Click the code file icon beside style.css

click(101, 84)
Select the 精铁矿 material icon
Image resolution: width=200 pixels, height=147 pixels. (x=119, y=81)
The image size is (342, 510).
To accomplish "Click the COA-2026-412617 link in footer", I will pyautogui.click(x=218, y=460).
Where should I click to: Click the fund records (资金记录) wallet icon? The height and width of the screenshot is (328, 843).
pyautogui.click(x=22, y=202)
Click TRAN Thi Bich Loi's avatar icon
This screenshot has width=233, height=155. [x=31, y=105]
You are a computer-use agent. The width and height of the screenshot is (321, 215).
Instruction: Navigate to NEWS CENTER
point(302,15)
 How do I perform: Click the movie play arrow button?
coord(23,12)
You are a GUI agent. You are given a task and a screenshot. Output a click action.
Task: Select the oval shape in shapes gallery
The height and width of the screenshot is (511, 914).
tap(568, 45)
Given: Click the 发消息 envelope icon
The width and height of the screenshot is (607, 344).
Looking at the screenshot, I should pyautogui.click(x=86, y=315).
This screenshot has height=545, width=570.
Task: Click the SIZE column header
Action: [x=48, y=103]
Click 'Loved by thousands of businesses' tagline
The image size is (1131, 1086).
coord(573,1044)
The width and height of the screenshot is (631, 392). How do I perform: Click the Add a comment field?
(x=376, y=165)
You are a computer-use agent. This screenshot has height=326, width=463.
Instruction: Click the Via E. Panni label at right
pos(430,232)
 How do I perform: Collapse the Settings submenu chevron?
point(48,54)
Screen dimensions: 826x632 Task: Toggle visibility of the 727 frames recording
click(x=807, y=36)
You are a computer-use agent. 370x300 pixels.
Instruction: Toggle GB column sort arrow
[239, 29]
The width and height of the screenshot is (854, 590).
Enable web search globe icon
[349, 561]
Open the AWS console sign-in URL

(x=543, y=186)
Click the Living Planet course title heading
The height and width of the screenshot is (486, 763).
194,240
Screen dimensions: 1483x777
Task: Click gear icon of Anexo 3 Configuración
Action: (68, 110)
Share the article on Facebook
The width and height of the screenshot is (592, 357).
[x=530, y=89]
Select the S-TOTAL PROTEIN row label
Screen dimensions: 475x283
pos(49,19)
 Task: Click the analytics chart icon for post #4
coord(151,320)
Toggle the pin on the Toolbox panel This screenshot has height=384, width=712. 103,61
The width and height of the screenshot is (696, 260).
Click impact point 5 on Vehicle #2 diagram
§ §
### TASK DESCRIPTION
Each record above has to be printed again, word for word.

### OUTPUT OF THE TASK
Click the code file icon beside style.css

click(101, 84)
Select the 精铁矿 material icon
Image resolution: width=200 pixels, height=147 pixels. (x=119, y=81)
The image size is (342, 510).
To accomplish "Click the COA-2026-412617 link in footer", I will pyautogui.click(x=218, y=460).
Where should I click to: Click the fund records (资金记录) wallet icon? The height and width of the screenshot is (328, 843).
pyautogui.click(x=22, y=202)
Click TRAN Thi Bich Loi's avatar icon
This screenshot has width=233, height=155. [x=31, y=105]
You are a computer-use agent. The width and height of the screenshot is (321, 215).
Instruction: Navigate to NEWS CENTER
point(302,15)
 How do I perform: Click the movie play arrow button?
coord(23,12)
You are a GUI agent. You are given a task and a screenshot. Output a click action.
Task: Select the oval shape in shapes gallery
The height and width of the screenshot is (511, 914).
tap(568, 45)
Given: Click the 发消息 envelope icon
The width and height of the screenshot is (607, 344).
Looking at the screenshot, I should pyautogui.click(x=86, y=315).
This screenshot has height=545, width=570.
Task: Click the SIZE column header
Action: [x=48, y=103]
Click 'Loved by thousands of businesses' tagline
The image size is (1131, 1086).
coord(573,1044)
The width and height of the screenshot is (631, 392). How do I perform: Click the Add a comment field?
(x=376, y=165)
You are a computer-use agent. This screenshot has height=326, width=463.
Instruction: Click the Via E. Panni label at right
pos(430,232)
 How do I perform: Collapse the Settings submenu chevron?
point(48,54)
Screen dimensions: 826x632 Task: Toggle visibility of the 727 frames recording
click(x=807, y=36)
You are a computer-use agent. 370x300 pixels.
Instruction: Toggle GB column sort arrow
[239, 29]
The width and height of the screenshot is (854, 590).
Enable web search globe icon
[349, 561]
Open the AWS console sign-in URL

(x=543, y=186)
Click the Living Planet course title heading
The height and width of the screenshot is (486, 763).
194,240
Screen dimensions: 1483x777
Task: Click gear icon of Anexo 3 Configuración
Action: (68, 110)
Share the article on Facebook
The width and height of the screenshot is (592, 357).
[x=530, y=89]
Select the S-TOTAL PROTEIN row label
Screen dimensions: 475x283
pos(49,19)
 Task: Click the analytics chart icon for post #4
coord(151,320)
Toggle the pin on the Toolbox panel This screenshot has height=384, width=712. 103,61
The width and height of the screenshot is (696, 260).
Click impact point 5 on Vehicle #2 diagram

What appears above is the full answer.